**Приведённый фрагмент:**
※ ※ ※

10/06
08/06
07/06
05/06
03/06
29/05
22/05
15/05
13/05
12/05
10/05
05/05
28/04
24/04
18/04
13/04
11/04
08/04
07/04
06/04
04/04
01/04
29/03
27/03
26/03
Архив материалов
 
Мнение Паршева

— Андрей Петрович, прошедшая зима была очень суровой для России. Обещают, что грядущая будет такой же. Что это значит для нашей экономики?

— Традиционные ежегодные морозы — вот что отличает нас от других стран. У нас зимой самая низкая температура в мире. Несколько лишних дней морозов — и не хватит сотен тысяч тонн топлива. Тогда случится катастрофа. Наша городская цивилизация (80% населения России живет в городах) может существовать только при условии расхода нескольких тонн условного топлива на душу в год. 

Помнится, где-то в 70-х из-за аварии на энергосетях в новогоднюю ночь в Москве обесточился микрорайон, кажется, в Алтуфьево, — около 70 домов. Из-за этого перестали работать все насосы и отопление. Уже через несколько часов температура в домах сравнялась с наружной, люди вышли на улицу греться у костров. Дома с размороженными батареями нескоро удалось снова ввести в эксплуатацию. Согласитесь, страшно представить нечто подобное в масштабах страны. Но именно к таким катастрофам надо готовиться. Причина — суровые зимы и недостаток ископаемого топлива.

※ ※ ※

**Исходные данные:**

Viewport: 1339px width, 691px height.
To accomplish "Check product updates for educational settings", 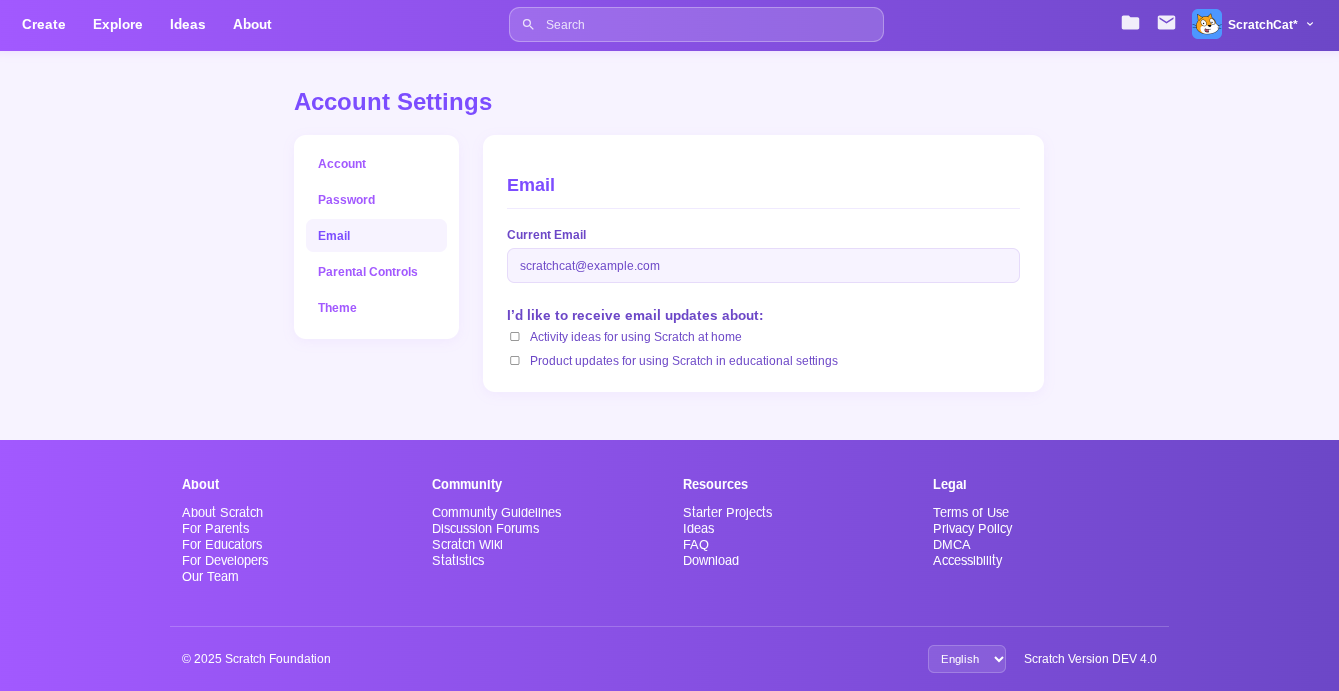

※ ※ ※

**Краткое задание 1:** Процитируйте интервью о суровых русских зимах слово в слово: от слов «Мнение Паршева» вплоть до слов «для нашей экономики?» включительно.
**Краткое задание 2:** Сколько домов осталось без электричества в московском микрорайоне после аварии, о которой рассказано в интервью о суровых русских зимах?

**Результат 1:**
Мнение Паршева

— Андрей Петрович, прошедшая зима была очень суровой для России. Обещают, что грядущая будет такой же. Что это значит для нашей экономики?

**Результат 2:** Около 70 домов.